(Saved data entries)
------------------------------------------------

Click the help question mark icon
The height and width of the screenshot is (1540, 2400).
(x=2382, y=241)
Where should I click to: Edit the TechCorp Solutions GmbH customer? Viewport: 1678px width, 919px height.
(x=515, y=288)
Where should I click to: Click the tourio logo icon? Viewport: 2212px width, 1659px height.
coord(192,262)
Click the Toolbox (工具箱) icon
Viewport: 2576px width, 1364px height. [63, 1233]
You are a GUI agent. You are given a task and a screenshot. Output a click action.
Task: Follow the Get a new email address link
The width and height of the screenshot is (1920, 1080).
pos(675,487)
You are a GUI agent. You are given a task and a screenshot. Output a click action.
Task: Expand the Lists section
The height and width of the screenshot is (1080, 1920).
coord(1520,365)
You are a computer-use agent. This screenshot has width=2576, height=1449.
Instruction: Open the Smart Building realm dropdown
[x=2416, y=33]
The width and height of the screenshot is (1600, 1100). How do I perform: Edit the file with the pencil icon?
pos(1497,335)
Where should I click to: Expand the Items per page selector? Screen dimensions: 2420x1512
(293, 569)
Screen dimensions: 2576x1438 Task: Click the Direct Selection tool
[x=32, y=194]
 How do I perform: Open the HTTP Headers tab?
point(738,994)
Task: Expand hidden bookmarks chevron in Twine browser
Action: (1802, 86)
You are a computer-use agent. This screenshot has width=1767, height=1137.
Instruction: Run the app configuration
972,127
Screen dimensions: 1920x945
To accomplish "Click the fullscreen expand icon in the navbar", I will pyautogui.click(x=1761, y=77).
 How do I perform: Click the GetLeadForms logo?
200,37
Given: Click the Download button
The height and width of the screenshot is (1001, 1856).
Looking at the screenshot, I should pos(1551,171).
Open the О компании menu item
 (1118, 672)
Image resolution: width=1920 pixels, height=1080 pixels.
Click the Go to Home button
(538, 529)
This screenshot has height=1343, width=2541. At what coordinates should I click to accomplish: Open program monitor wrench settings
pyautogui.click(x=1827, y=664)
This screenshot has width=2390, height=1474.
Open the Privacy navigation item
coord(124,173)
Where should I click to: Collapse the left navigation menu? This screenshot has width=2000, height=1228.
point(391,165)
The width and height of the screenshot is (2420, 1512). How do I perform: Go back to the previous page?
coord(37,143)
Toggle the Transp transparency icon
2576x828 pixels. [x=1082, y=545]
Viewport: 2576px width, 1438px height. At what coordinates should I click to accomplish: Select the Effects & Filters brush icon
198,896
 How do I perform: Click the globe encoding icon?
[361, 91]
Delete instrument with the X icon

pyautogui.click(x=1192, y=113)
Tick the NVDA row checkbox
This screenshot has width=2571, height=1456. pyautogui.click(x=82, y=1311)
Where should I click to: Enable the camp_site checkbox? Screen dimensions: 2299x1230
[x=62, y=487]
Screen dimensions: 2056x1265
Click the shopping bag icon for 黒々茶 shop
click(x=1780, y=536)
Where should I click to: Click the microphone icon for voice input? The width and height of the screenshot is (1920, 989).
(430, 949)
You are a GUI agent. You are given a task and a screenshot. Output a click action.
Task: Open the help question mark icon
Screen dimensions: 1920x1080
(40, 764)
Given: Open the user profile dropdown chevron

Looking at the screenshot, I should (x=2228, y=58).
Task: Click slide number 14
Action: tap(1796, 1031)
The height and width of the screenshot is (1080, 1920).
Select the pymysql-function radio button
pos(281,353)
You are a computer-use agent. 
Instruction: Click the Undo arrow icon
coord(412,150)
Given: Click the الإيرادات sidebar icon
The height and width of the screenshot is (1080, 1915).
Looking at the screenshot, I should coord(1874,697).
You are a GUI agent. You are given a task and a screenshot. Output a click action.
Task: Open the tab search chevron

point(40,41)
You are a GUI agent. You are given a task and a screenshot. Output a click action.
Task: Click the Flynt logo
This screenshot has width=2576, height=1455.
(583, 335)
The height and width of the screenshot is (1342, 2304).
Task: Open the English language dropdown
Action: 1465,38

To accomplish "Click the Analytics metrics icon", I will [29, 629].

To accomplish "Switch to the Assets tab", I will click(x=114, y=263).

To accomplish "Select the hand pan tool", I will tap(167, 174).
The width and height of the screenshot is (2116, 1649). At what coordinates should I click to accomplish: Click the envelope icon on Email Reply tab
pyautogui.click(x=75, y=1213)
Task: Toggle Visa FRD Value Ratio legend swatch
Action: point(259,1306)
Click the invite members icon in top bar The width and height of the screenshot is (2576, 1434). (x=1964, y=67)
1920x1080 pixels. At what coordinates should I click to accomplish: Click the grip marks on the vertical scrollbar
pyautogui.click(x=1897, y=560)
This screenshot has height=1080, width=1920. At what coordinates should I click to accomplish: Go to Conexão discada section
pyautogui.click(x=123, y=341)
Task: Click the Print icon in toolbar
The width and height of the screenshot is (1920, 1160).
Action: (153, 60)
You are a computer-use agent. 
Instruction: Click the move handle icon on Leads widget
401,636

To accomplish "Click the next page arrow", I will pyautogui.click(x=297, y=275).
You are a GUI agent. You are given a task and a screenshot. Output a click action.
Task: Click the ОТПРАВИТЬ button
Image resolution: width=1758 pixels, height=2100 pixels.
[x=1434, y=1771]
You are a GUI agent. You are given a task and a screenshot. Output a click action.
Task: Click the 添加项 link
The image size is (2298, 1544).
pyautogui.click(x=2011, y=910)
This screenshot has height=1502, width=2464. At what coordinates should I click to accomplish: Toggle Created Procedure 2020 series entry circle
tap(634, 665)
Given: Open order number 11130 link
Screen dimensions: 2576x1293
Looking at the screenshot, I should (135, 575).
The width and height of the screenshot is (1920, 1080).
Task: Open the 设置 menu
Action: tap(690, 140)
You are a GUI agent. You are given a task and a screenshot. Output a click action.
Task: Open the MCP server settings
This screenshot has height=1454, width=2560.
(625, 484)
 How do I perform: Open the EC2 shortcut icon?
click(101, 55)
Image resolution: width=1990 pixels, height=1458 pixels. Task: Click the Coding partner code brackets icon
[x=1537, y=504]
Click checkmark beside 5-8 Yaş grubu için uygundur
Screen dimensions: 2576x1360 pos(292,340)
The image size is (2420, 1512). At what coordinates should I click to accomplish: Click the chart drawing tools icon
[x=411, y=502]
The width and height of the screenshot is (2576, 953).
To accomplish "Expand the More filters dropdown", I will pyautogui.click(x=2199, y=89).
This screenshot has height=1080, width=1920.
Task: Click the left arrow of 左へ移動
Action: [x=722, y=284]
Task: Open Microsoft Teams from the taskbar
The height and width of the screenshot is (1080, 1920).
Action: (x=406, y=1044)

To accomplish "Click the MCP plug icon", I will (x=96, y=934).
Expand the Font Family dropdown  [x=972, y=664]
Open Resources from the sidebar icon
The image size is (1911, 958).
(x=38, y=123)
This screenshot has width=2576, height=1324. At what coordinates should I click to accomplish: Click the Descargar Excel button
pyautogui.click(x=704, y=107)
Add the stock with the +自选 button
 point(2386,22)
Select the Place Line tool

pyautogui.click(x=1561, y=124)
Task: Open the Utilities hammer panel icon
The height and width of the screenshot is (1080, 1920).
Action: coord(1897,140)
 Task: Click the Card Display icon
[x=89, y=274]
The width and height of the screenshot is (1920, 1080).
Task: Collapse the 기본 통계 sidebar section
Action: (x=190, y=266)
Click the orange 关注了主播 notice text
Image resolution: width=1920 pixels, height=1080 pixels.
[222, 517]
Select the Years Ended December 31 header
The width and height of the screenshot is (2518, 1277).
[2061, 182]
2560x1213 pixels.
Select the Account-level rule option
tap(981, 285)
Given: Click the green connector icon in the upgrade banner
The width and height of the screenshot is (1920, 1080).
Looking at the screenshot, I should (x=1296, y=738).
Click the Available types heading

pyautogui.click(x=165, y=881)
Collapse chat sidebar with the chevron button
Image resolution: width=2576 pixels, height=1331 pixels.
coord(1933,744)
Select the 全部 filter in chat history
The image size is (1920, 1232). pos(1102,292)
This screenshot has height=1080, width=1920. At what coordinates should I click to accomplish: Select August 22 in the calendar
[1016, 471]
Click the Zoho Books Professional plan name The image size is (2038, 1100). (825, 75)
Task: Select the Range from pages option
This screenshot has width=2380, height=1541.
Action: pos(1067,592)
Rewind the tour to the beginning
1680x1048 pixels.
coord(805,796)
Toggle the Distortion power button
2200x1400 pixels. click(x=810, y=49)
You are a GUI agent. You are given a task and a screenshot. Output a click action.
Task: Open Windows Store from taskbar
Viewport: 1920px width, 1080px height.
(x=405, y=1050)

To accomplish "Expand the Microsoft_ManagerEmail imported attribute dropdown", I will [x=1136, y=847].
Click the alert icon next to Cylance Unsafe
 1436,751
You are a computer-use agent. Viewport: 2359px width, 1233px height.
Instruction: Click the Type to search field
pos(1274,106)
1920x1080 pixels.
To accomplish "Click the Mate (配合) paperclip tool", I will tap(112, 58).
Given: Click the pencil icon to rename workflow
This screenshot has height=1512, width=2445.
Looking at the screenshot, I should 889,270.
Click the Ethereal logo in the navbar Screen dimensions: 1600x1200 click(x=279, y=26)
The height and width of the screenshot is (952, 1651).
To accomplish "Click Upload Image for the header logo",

------------------------------------------------

Work instructions:
In the records above, return only the line that contains "Given: Click the pencil" and every line after it through the last, exactly as they appear.

Answer area:
Given: Click the pencil icon to rename workflow
This screenshot has height=1512, width=2445.
Looking at the screenshot, I should 889,270.
Click the Ethereal logo in the navbar Screen dimensions: 1600x1200 click(x=279, y=26)
The height and width of the screenshot is (952, 1651).
To accomplish "Click Upload Image for the header logo",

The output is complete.